I've got data that looks like this:
BOB | 4
BOB | 3
BOB | 7
MARY | 1
JOE | 2
JOE | 1
MIKE | 6
I want to end up with data that looks like this:
BOB | 4 | 3 | 7
MARY | 1 | |
JOE | 2 | 1 |
MIKE | 6 | |
The problem is, how do I account for the variable number of times a name shows up?
I came up with the following code. It feels like it could be cleaner.
This will work for any selected block of data on your sheet (assuming it is pre-sorted). It outputs on the same sheet in the same area.
Sub WrapDuplicates()
Dim data(), i As Long, startCell As Range, rwCnt As Long, col As Long
data = Selection //pull selected data into an array
Set startCell = Selection.Cells(1, 1) //Get reference to write results to
Selection.ClearContents //remove original data
startCell = data(1, 1) //Output first name
startCell.Offset(0, 1) = data(1, 2) //Output first value
rwCnt = 0
col = 2
For i = 2 To UBound(data) //Loop through array and check if name is same or not and output accordingly
If data(i, 1) = data(i - 1, 1) Then
startCell.Offset(rwCnt, col) = data(i, 2)
col = col + 1
Else
rwCnt = rwCnt + 1
col = 2
startCell.Offset(rwCnt, 0) = data(i, 1)
startCell.Offset(rwCnt, 1) = data(i, 2)
End If
Next i
End Sub
I'm assuming you want to do this in code based on the excel-vba tag in your post.
I'm also assuming the data is sorted by name, or you are OK with sorting it by name before the code executes.
Source is in sheet 1, target is in sheet 2. Code is in Excel VBA. I tested with your sample data, dropping this subroutine in the ThisWorkbook section of the Excel codebehind and pressing play.
The target header gets rewritten every time, which isn't ideal from a performance perspective, but I don't think is a problem otherwise.
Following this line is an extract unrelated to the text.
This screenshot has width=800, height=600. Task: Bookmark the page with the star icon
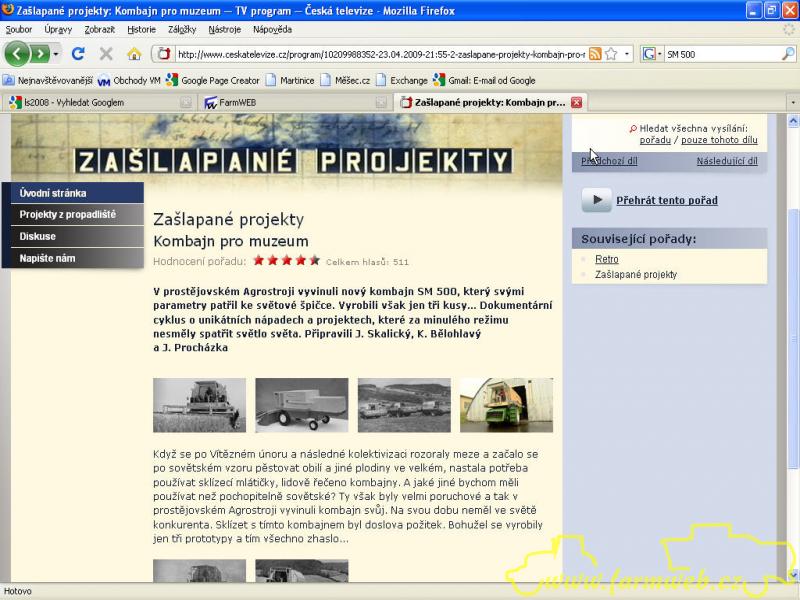(x=611, y=54)
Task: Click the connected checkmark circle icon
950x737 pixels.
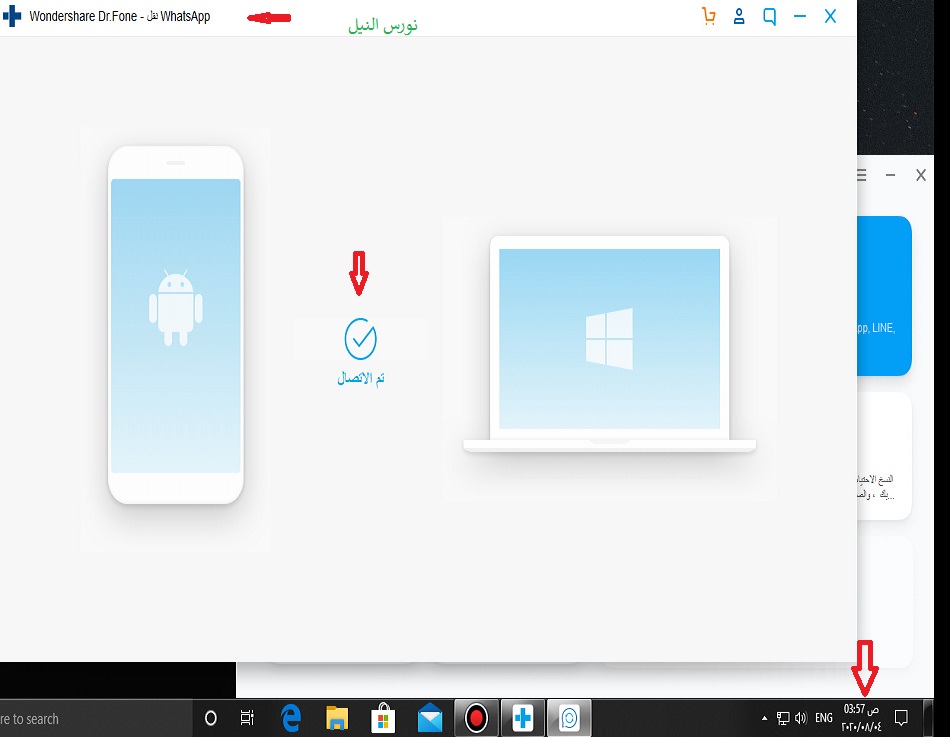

You could wrap it in an if statement that checks the target column index = 2 if it becomes a problem.
Sub ColumnsToRows()
Dim rowHeading
Dim previousRowHeading
Dim sourceRowIndex
Dim targetRowIndex
Dim targetColumnIndex
sourceRowIndex = 1
targetRowIndex = 1
targetColumnIndex = 2
rowHeading = Sheet1.Cells(sourceRowIndex, 1)
previousRowHeading = rowHeading
While Not rowHeading = ""
If Not previousRowHeading = rowHeading Then
targetRowIndex = targetRowIndex + 1
targetColumnIndex = 2
End If
Sheet2.Cells(targetRowIndex, 1) = rowHeading
Sheet2.Cells(targetRowIndex, targetColumnIndex) = Sheet1.Cells(sourceRowIndex, 2)
previousRowHeading = rowHeading
sourceRowIndex = sourceRowIndex + 1
targetColumnIndex = targetColumnIndex + 1
rowHeading = Sheet1.Cells(sourceRowIndex, 1)
Wend
End Sub
I'm a developer, not an Excel guru. There may be some Excel function, pivot table, or some other Excel magic that does this for you automatically.